Die Frage des Helden
Hätten sich die Entwickler da nicht auf einen Pfad konzentrieren können und dann vor allem die Rettungsmaßnahmen in den Vordergrund stellen können? Dann hätte man ein reineres Survival-Spielerlebnis der Marke SOS - The Final Escape inszenieren können, das auf PS2 bereits den Nervenkitzel eines Erdbebenausbruchs simulieren konnte. Ja, hätte man. Aber selbst wenn man im Bereich der Survival-Action keine reinen Zeichen setzen kann und das Ganze mit Lightgunaction verwässert, haben sich die Entwickler doch einige interessante Elemente einfallen lassen, die teilweise an Trauma Center auf dem DS erinnern; auch, wenn man hier nicht chirurgisch mit Nadel und Faden unterwegs ist.
Wunden verarzten & Opfer finden
Da es auch überall brennt, muss man auch mal zum Feuerlöscher greifen und an Hausfassaden das Ausbreiten der Feuerherde verhindern. Außerdem ist manchmal Mut angesagt, wenn man durch Flammen sprinten muss, um Opfer dahinter zu erreichen - danach fängt zwar die Kleidung Feuer, aber über rhythmisches Bewegen von Remote & Nunchuk kann man es ausklopfen. Erwähnenswert ist auch, dass man beim Betreten verrauchter und schwelender Gebiete in Atemnot gerät. Hier muss man entweder schnell sein oder durch rhythmisches Ein- und Ausatmen die Lunge von der Vulkanasche reinigen.
Sobald es gegen die Terroristen zur Sache geht, wechselt das Spiel in die Perspektive eines Lightgunshooters der Marke Resident Evil: The Umbrella Chronicles: Ihr könnt aktiv über das Nunchuk-Schütteln nachladen, auf Knopfdruck hinter einer Deckung verschwinden und nach dem Auftauchen mit Pistole, Sturmgewehr oder Schrotflinte losfeuern. Schön ist, dass es immer wieder Überraschungen wie zerschossene Deckung, heran fliegende Raketen oder von oben herab stürzende Teile gibt, die zur schnellen Reaktion zwingen - so kommt selten Langeweile auf. Auch das Heranstürmen der Gegner sorgt für unberechenbare Situationen.
Action wie im Lightgun-Shooter
Die Fahrsequenzen können da trotz einiger guter Fluchtszenen mit Granatenhagel nicht mithalten: Sobald es in ein Auto geht, benutzt ihr nur noch die waagerecht gehaltene Remote zum Lenken, Bremsen und Gas geben.
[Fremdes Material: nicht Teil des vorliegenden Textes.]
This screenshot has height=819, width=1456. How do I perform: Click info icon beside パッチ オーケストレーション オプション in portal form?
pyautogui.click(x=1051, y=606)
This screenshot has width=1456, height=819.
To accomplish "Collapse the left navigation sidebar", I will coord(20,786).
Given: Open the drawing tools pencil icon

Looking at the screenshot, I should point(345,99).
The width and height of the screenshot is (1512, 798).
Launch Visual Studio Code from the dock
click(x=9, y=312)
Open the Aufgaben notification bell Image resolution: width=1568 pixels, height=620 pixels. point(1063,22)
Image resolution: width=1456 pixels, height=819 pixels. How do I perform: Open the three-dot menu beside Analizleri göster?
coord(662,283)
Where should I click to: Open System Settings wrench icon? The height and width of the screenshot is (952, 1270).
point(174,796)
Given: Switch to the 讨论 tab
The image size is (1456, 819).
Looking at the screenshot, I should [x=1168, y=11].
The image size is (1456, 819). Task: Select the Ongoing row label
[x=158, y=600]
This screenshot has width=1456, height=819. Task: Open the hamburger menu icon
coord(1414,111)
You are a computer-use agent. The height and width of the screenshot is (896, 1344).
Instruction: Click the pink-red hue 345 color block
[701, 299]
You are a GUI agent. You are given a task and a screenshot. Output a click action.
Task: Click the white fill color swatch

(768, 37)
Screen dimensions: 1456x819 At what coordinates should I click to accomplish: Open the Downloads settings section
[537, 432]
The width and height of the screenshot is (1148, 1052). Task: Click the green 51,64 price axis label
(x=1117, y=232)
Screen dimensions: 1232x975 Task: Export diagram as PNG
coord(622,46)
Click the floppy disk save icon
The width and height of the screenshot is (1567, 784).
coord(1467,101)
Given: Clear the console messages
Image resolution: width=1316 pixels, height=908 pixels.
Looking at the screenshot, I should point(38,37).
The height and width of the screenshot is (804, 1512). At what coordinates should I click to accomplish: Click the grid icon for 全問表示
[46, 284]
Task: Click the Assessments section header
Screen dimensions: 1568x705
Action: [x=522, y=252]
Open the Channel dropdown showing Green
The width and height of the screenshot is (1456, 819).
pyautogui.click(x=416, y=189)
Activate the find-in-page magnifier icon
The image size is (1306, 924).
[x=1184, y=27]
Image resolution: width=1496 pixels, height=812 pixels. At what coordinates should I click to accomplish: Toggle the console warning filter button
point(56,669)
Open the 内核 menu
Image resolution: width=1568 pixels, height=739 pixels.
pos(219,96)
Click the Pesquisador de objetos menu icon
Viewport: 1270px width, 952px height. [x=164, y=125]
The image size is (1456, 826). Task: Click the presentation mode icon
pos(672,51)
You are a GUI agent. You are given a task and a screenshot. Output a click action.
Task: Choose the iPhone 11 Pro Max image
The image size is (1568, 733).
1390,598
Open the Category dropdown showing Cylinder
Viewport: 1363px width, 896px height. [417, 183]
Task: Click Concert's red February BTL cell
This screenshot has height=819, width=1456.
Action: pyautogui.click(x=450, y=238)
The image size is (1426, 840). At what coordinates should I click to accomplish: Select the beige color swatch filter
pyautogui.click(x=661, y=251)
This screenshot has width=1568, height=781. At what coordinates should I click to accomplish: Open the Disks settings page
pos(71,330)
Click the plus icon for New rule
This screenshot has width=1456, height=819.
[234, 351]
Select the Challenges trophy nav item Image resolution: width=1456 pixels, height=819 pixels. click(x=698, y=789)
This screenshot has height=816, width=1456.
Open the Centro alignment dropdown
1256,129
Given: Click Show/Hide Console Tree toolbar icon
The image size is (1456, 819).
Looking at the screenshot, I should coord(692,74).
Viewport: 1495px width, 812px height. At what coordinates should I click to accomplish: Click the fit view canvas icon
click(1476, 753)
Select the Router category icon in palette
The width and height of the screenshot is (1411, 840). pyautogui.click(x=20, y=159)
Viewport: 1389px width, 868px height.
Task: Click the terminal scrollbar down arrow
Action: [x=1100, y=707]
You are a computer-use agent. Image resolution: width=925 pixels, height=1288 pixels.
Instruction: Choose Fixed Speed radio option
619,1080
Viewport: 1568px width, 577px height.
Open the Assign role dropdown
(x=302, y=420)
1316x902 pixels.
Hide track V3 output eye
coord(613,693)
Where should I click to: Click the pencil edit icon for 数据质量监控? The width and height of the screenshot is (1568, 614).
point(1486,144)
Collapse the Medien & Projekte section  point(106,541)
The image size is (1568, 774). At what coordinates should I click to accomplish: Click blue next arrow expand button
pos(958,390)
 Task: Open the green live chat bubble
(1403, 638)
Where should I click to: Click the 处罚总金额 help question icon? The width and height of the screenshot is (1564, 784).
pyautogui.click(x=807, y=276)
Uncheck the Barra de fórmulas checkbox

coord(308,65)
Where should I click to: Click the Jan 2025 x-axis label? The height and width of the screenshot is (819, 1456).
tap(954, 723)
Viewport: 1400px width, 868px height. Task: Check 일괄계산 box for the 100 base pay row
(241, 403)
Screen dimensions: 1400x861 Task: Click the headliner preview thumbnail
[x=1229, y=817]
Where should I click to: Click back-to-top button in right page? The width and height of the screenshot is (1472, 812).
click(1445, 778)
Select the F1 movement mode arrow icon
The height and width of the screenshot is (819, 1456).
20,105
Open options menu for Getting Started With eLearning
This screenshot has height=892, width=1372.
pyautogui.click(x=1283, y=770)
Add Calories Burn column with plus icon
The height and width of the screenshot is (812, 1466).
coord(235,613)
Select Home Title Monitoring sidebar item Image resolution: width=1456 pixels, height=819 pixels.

Das funktioniert auch recht intuitiv, da die Vehikel auf jeden kleinen Schwenk reagieren, aber dennoch fehlt es hier an Nervenkitzel und Begeisterung. Das liegt nicht nur daran, dass die Wagen mit ihren schwachen Texturen eher auf durchschnittlichem GameCube-Niveau dahin rasen, sondern auch daran, dass die Fahrmanöver nicht besonders anspruchsvoll sind. Trotzdem verdaut man auch diese Action, weil sie immer nur häppchenweise serviert wird.
Fahrsequenzen & Vielfalt
Und das ist ein kleines Geheimnis dieses Spiels: Es ist zwar in seinen Einzelteilen sehr klassisch, in manchen wie dem Fahren sogar schwach, aber in seiner Summe auch unheimlich abwechslungsreich - man schlägt immer wieder ein neues Actionkapitel auf und wird umgehend belohnt. Man rettet Menschen, man bekämpft Terroristen, man übersteht Verfolgungsjagden, man übt am Schießstand, man begegnet einer weiteren Naturkatastrophe. Nach jeder Mission erhält man umgehend eine Statistik sowie Erfahrungspunkte in zwei Bereichen. Das Motivierende ist, dass durch dieses Rollenspielelement auch eine Waffen- und Charakterentwicklung möglich ist.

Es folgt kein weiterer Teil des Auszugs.